**STATED GOAL:** Put every line of the records below into a Markdown table with the columns No. and Line, numbering the rows in order and leaving out blank lines.

[Dataset excerpt]
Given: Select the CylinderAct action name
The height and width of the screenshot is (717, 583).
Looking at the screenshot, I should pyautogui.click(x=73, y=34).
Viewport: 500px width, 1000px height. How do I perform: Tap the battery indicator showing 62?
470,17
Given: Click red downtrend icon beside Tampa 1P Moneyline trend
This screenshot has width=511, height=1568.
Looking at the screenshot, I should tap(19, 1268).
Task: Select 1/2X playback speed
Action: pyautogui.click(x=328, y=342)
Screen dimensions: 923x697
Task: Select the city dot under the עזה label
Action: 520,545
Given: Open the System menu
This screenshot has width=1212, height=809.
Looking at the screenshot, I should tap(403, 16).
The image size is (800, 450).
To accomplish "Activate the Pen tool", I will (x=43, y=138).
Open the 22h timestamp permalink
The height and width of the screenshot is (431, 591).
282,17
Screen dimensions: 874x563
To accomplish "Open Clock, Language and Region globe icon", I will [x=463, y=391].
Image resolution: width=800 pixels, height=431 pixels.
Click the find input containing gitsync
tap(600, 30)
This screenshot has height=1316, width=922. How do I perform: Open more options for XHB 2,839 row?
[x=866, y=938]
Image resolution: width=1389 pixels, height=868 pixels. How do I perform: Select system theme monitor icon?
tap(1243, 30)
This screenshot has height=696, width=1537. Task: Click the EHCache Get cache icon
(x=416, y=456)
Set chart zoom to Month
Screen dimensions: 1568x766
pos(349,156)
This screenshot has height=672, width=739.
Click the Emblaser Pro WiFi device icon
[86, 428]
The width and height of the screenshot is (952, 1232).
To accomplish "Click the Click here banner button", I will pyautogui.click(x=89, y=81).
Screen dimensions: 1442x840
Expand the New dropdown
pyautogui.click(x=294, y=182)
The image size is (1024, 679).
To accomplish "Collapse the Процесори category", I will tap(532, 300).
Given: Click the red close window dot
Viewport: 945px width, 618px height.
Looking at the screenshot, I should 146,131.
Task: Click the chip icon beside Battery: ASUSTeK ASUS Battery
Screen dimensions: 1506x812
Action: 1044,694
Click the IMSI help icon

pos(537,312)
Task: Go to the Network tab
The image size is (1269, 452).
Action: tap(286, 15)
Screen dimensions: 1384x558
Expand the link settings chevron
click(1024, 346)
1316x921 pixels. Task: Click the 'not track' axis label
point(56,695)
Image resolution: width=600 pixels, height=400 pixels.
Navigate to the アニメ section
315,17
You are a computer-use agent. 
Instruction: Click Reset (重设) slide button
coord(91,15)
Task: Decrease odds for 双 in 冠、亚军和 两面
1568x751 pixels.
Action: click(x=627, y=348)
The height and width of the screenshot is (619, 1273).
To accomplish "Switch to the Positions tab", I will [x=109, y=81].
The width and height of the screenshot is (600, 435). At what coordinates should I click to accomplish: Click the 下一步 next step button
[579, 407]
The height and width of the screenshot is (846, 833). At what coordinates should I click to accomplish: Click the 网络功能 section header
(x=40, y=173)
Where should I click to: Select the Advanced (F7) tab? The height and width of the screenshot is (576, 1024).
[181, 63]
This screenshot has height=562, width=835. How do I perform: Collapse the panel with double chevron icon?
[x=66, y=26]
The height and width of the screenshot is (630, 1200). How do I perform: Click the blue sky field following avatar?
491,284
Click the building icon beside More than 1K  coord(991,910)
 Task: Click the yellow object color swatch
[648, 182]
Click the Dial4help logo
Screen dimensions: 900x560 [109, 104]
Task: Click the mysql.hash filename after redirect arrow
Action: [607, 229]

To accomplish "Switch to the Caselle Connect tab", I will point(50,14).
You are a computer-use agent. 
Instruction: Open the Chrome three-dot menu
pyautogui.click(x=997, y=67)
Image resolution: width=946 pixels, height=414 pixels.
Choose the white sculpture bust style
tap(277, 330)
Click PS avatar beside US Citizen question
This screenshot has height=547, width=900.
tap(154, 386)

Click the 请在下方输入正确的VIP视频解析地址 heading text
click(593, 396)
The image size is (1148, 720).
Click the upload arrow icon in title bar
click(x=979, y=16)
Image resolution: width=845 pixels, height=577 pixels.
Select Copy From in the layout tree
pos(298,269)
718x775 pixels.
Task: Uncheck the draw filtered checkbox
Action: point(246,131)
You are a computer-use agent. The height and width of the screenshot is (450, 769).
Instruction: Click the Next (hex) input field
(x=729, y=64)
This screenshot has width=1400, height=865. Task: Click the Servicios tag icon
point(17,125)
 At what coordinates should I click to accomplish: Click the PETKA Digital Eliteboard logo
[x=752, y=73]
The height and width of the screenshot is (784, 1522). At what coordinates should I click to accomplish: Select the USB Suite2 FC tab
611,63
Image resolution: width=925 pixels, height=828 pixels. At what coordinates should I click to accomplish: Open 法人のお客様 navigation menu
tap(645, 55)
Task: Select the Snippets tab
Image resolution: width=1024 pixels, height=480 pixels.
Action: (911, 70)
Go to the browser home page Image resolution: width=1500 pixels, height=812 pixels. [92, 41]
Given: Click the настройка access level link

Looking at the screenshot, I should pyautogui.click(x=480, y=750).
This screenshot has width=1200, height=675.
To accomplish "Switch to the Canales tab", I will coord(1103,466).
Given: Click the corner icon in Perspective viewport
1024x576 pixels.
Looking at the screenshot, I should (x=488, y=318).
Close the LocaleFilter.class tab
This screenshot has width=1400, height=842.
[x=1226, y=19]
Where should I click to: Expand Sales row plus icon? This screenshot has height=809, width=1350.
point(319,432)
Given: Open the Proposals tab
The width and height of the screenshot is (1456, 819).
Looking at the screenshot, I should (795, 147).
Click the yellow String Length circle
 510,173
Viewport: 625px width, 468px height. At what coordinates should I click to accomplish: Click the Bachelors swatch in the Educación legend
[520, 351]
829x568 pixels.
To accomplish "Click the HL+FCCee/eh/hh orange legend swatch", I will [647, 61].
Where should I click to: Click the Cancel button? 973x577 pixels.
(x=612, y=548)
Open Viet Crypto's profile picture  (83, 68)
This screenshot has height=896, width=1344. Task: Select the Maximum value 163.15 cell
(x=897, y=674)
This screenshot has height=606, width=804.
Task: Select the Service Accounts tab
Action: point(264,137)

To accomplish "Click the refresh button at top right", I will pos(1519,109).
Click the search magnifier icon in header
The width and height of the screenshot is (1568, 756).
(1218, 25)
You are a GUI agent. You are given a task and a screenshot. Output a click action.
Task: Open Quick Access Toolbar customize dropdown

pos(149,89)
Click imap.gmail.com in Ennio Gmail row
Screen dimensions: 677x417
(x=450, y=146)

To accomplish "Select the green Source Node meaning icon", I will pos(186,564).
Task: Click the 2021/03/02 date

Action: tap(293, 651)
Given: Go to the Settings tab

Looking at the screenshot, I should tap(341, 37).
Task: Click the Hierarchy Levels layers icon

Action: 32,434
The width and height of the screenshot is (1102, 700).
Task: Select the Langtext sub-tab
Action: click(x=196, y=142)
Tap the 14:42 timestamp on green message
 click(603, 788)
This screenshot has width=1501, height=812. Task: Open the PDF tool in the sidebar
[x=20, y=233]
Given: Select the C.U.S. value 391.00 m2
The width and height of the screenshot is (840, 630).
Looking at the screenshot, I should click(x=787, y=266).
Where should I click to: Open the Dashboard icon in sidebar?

**WRITTEN RESPONSE:**
| No. | Line |
|---|---|
| 1 | Given: Select the CylinderAct action name |
| 2 | The height and width of the screenshot is (717, 583). |
| 3 | Looking at the screenshot, I should pyautogui.click(x=73, y=34). |
| 4 | Viewport: 500px width, 1000px height. How do I perform: Tap the battery indicator showing 62? |
| 5 | 470,17 |
| 6 | Given: Click red downtrend icon beside Tampa 1P Moneyline trend |
| 7 | This screenshot has width=511, height=1568. |
| 8 | Looking at the screenshot, I should tap(19, 1268). |
| 9 | Task: Select 1/2X playback speed |
| 10 | Action: pyautogui.click(x=328, y=342) |
| 11 | Screen dimensions: 923x697 |
| 12 | Task: Select the city dot under the עזה label |
| 13 | Action: 520,545 |
| 14 | Given: Open the System menu |
| 15 | This screenshot has width=1212, height=809. |
| 16 | Looking at the screenshot, I should tap(403, 16). |
| 17 | The image size is (800, 450). |
| 18 | To accomplish "Activate the Pen tool", I will (x=43, y=138). |
| 19 | Open the 22h timestamp permalink |
| 20 | The height and width of the screenshot is (431, 591). |
| 21 | 282,17 |
| 22 | Screen dimensions: 874x563 |
| 23 | To accomplish "Open Clock, Language and Region globe icon", I will [x=463, y=391]. |
| 24 | Image resolution: width=800 pixels, height=431 pixels. |
| 25 | Click the find input containing gitsync |
| 26 | tap(600, 30) |
| 27 | This screenshot has height=1316, width=922. How do I perform: Open more options for XHB 2,839 row? |
| 28 | [x=866, y=938] |
| 29 | Image resolution: width=1389 pixels, height=868 pixels. How do I perform: Select system theme monitor icon? |
| 30 | tap(1243, 30) |
| 31 | This screenshot has height=696, width=1537. Task: Click the EHCache Get cache icon |
| 32 | (x=416, y=456) |
| 33 | Set chart zoom to Month |
| 34 | Screen dimensions: 1568x766 |
| 35 | pos(349,156) |
| 36 | This screenshot has height=672, width=739. |
| 37 | Click the Emblaser Pro WiFi device icon |
| 38 | [86, 428] |
| 39 | The width and height of the screenshot is (952, 1232). |
| 40 | To accomplish "Click the Click here banner button", I will pyautogui.click(x=89, y=81). |
| 41 | Screen dimensions: 1442x840 |
| 42 | Expand the New dropdown |
| 43 | pyautogui.click(x=294, y=182) |
| 44 | The image size is (1024, 679). |
| 45 | To accomplish "Collapse the Процесори category", I will tap(532, 300). |
| 46 | Given: Click the red close window dot |
| 47 | Viewport: 945px width, 618px height. |
| 48 | Looking at the screenshot, I should 146,131. |
| 49 | Task: Click the chip icon beside Battery: ASUSTeK ASUS Battery |
| 50 | Screen dimensions: 1506x812 |
| 51 | Action: 1044,694 |
| 52 | Click the IMSI help icon |
| 53 | pos(537,312) |
| 54 | Task: Go to the Network tab |
| 55 | The image size is (1269, 452). |
| 56 | Action: tap(286, 15) |
| 57 | Screen dimensions: 1384x558 |
| 58 | Expand the link settings chevron |
| 59 | click(1024, 346) |
| 60 | 1316x921 pixels. Task: Click the 'not track' axis label |
| 61 | point(56,695) |
| 62 | Image resolution: width=600 pixels, height=400 pixels. |
| 63 | Navigate to the アニメ section |
| 64 | 315,17 |
| 65 | You are a computer-use agent.  |
| 66 | Instruction: Click Reset (重设) slide button |
| 67 | coord(91,15) |
| 68 | Task: Decrease odds for 双 in 冠、亚军和 两面 |
| 69 | 1568x751 pixels. |
| 70 | Action: click(x=627, y=348) |
| 71 | The height and width of the screenshot is (619, 1273). |
| 72 | To accomplish "Switch to the Positions tab", I will [x=109, y=81]. |
| 73 | The width and height of the screenshot is (600, 435). At what coordinates should I click to accomplish: Click the 下一步 next step button |
| 74 | [579, 407] |
| 75 | The height and width of the screenshot is (846, 833). At what coordinates should I click to accomplish: Click the 网络功能 section header |
| 76 | (x=40, y=173) |
| 77 | Where should I click to: Select the Advanced (F7) tab? The height and width of the screenshot is (576, 1024). |
| 78 | [181, 63] |
| 79 | This screenshot has height=562, width=835. How do I perform: Collapse the panel with double chevron icon? |
| 80 | [x=66, y=26] |
| 81 | The height and width of the screenshot is (630, 1200). How do I perform: Click the blue sky field following avatar? |
| 82 | 491,284 |
| 83 | Click the building icon beside More than 1K  coord(991,910) |
| 84 |  Task: Click the yellow object color swatch |
| 85 | [648, 182] |
| 86 | Click the Dial4help logo |
| 87 | Screen dimensions: 900x560 [109, 104] |
| 88 | Task: Click the mysql.hash filename after redirect arrow |
| 89 | Action: [607, 229] |
| 90 | To accomplish "Switch to the Caselle Connect tab", I will point(50,14). |
| 91 | You are a computer-use agent.  |
| 92 | Instruction: Open the Chrome three-dot menu |
| 93 | pyautogui.click(x=997, y=67) |
| 94 | Image resolution: width=946 pixels, height=414 pixels. |
| 95 | Choose the white sculpture bust style |
| 96 | tap(277, 330) |
| 97 | Click PS avatar beside US Citizen question |
| 98 | This screenshot has height=547, width=900. |
| 99 | tap(154, 386) |
| 100 | Click the 请在下方输入正确的VIP视频解析地址 heading text |
| 101 | click(593, 396) |
| 102 | The image size is (1148, 720). |
| 103 | Click the upload arrow icon in title bar |
| 104 | click(x=979, y=16) |
| 105 | Image resolution: width=845 pixels, height=577 pixels. |
| 106 | Select Copy From in the layout tree |
| 107 | pos(298,269) |
| 108 | 718x775 pixels. |
| 109 | Task: Uncheck the draw filtered checkbox |
| 110 | Action: point(246,131) |
| 111 | You are a computer-use agent. The height and width of the screenshot is (450, 769). |
| 112 | Instruction: Click the Next (hex) input field |
| 113 | (x=729, y=64) |
| 114 | This screenshot has width=1400, height=865. Task: Click the Servicios tag icon |
| 115 | point(17,125) |
| 116 |  At what coordinates should I click to accomplish: Click the PETKA Digital Eliteboard logo |
| 117 | [x=752, y=73] |
| 118 | The height and width of the screenshot is (784, 1522). At what coordinates should I click to accomplish: Select the USB Suite2 FC tab |
| 119 | 611,63 |
| 120 | Image resolution: width=925 pixels, height=828 pixels. At what coordinates should I click to accomplish: Open 法人のお客様 navigation menu |
| 121 | tap(645, 55) |
| 122 | Task: Select the Snippets tab |
| 123 | Image resolution: width=1024 pixels, height=480 pixels. |
| 124 | Action: (911, 70) |
| 125 | Go to the browser home page Image resolution: width=1500 pixels, height=812 pixels. [92, 41] |
| 126 | Given: Click the настройка access level link |
| 127 | Looking at the screenshot, I should pyautogui.click(x=480, y=750). |
| 128 | This screenshot has width=1200, height=675. |
| 129 | To accomplish "Switch to the Canales tab", I will coord(1103,466). |
| 130 | Given: Click the corner icon in Perspective viewport |
| 131 | 1024x576 pixels. |
| 132 | Looking at the screenshot, I should (x=488, y=318). |
| 133 | Close the LocaleFilter.class tab |
| 134 | This screenshot has width=1400, height=842. |
| 135 | [x=1226, y=19] |
| 136 | Where should I click to: Expand Sales row plus icon? This screenshot has height=809, width=1350. |
| 137 | point(319,432) |
| 138 | Given: Open the Proposals tab |
| 139 | The width and height of the screenshot is (1456, 819). |
| 140 | Looking at the screenshot, I should (795, 147). |
| 141 | Click the yellow String Length circle |
| 142 |  510,173 |
| 143 | Viewport: 625px width, 468px height. At what coordinates should I click to accomplish: Click the Bachelors swatch in the Educación legend |
| 144 | [520, 351] |
| 145 | 829x568 pixels. |
| 146 | To accomplish "Click the HL+FCCee/eh/hh orange legend swatch", I will [647, 61]. |
| 147 | Where should I click to: Click the Cancel button? 973x577 pixels. |
| 148 | (x=612, y=548) |
| 149 | Open Viet Crypto's profile picture  (83, 68) |
| 150 | This screenshot has height=896, width=1344. Task: Select the Maximum value 163.15 cell |
| 151 | (x=897, y=674) |
| 152 | This screenshot has height=606, width=804. |
| 153 | Task: Select the Service Accounts tab |
| 154 | Action: point(264,137) |
| 155 | To accomplish "Click the refresh button at top right", I will pos(1519,109). |
| 156 | Click the search magnifier icon in header |
| 157 | The width and height of the screenshot is (1568, 756). |
| 158 | (1218, 25) |
| 159 | You are a GUI agent. You are given a task and a screenshot. Output a click action. |
| 160 | Task: Open Quick Access Toolbar customize dropdown |
| 161 | pos(149,89) |
| 162 | Click imap.gmail.com in Ennio Gmail row |
| 163 | Screen dimensions: 677x417 |
| 164 | (x=450, y=146) |
| 165 | To accomplish "Select the green Source Node meaning icon", I will pos(186,564). |
| 166 | Task: Click the 2021/03/02 date |
| 167 | Action: tap(293, 651) |
| 168 | Given: Go to the Settings tab |
| 169 | Looking at the screenshot, I should tap(341, 37). |
| 170 | Task: Click the Hierarchy Levels layers icon |
| 171 | Action: 32,434 |
| 172 | The width and height of the screenshot is (1102, 700). |
| 173 | Task: Select the Langtext sub-tab |
| 174 | Action: click(x=196, y=142) |
| 175 | Tap the 14:42 timestamp on green message |
| 176 |  click(603, 788) |
| 177 | This screenshot has width=1501, height=812. Task: Open the PDF tool in the sidebar |
| 178 | [x=20, y=233] |
| 179 | Given: Select the C.U.S. value 391.00 m2 |
| 180 | The width and height of the screenshot is (840, 630). |
| 181 | Looking at the screenshot, I should click(x=787, y=266). |
| 182 | Where should I click to: Open the Dashboard icon in sidebar? |